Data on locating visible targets
• • • • •

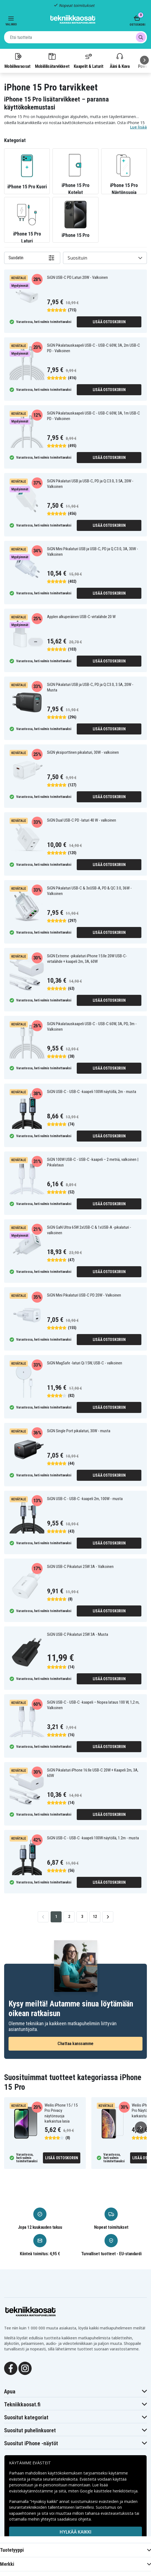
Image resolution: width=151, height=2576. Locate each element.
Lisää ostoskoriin (109, 322)
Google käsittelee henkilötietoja (109, 2491)
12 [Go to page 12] (95, 1916)
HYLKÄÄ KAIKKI (75, 2532)
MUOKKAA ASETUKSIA (76, 2547)
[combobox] (75, 37)
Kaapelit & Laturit (88, 60)
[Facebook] (10, 2368)
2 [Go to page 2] (69, 1916)
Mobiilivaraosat (17, 60)
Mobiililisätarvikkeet (52, 60)
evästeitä (18, 2479)
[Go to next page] (107, 1916)
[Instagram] (25, 2368)
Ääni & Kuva (120, 60)
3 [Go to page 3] (82, 1916)
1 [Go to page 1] (56, 1916)
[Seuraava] (144, 60)
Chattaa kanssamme (75, 2043)
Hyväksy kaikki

• • • • •

■ **STATED TASK**
Update all of the data above by replacing every occurrence of "Go to page" with "Jump to page" and leaving everything else unchanged. Write out the revised lines without the pictures.

■ **SOLUTION FOR THIS TASK**
Image resolution: width=151, height=2576. Locate each element.
Lisää ostoskoriin (109, 322)
Google käsittelee henkilötietoja (109, 2491)
12 [Jump to page 12] (95, 1916)
HYLKÄÄ KAIKKI (75, 2532)
MUOKKAA ASETUKSIA (76, 2547)
[combobox] (75, 37)
Kaapelit & Laturit (88, 60)
[Facebook] (10, 2368)
2 [Jump to page 2] (69, 1916)
Mobiilivaraosat (17, 60)
Mobiililisätarvikkeet (52, 60)
evästeitä (18, 2479)
[Go to next page] (107, 1916)
[Instagram] (25, 2368)
Ääni & Kuva (120, 60)
3 [Jump to page 3] (82, 1916)
1 [Jump to page 1] (56, 1916)
[Seuraava] (144, 60)
Chattaa kanssamme (75, 2043)
Hyväksy kaikki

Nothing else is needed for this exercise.